++++ TEXT FOR ANALYSIS
Courtesy of ZeroHedge
Another relatively quiet day for macro news but enough to spook some traders as continuing claims data jumped to 10-month highs, with every single state seeing a rise (something that hasn’t happened since the peak of the COVID lockdowns).
Additionally, as Bloomberg notes, claims data are pointing to a recession as continuing claims are above their one-year low by a margin that has always preceded a slump. But initial claims are also on the threshold of signaling a recession as the percentage of US states with their initial claims worsening significantly is rising fast, i.e. the slowdown is becoming pervasive.
Source: Bloomberg
As Simon White pointed out, this measure is like a Geiger counter for recessions. It also captures the precipitate nature of their onset. Economies do not go smoothly from a non-recessionary to a recessionary state, they do so abruptly. In the chart above, once the percentage of states with rising claims goes through 20%, it often goes to 50%, and then a recession is, historically speaking, all but guaranteed.
++++++++
++++ GIVEN MATERIAL
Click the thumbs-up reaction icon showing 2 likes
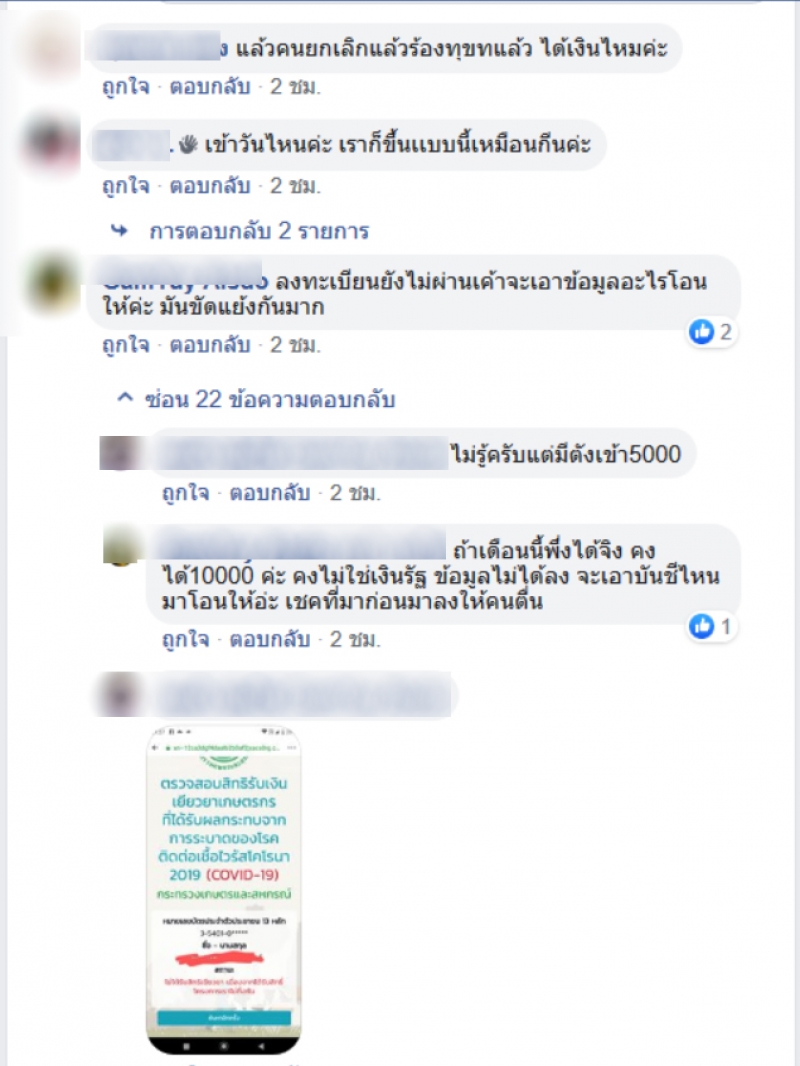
++++++++
● ACTIVITY LIST:
**1.** In the jobless claims article, what level did continuing claims jump to?
**2.** Please reproduce word for word the stretch of the jobless claims article from "Additionally, as Bloomberg" through "is becoming pervasive.".

● TASK-BY-TASK OUTPUTS:
**1.** Continuing claims jumped to 10-month highs.

**2.**
Additionally, as Bloomberg notes, claims data are pointing to a recession as continuing claims are above their one-year low by a margin that has always preceded a slump. But initial claims are also on the threshold of signaling a recession as the percentage of US states with their initial claims worsening significantly is rising fast, i.e. the slowdown is becoming pervasive.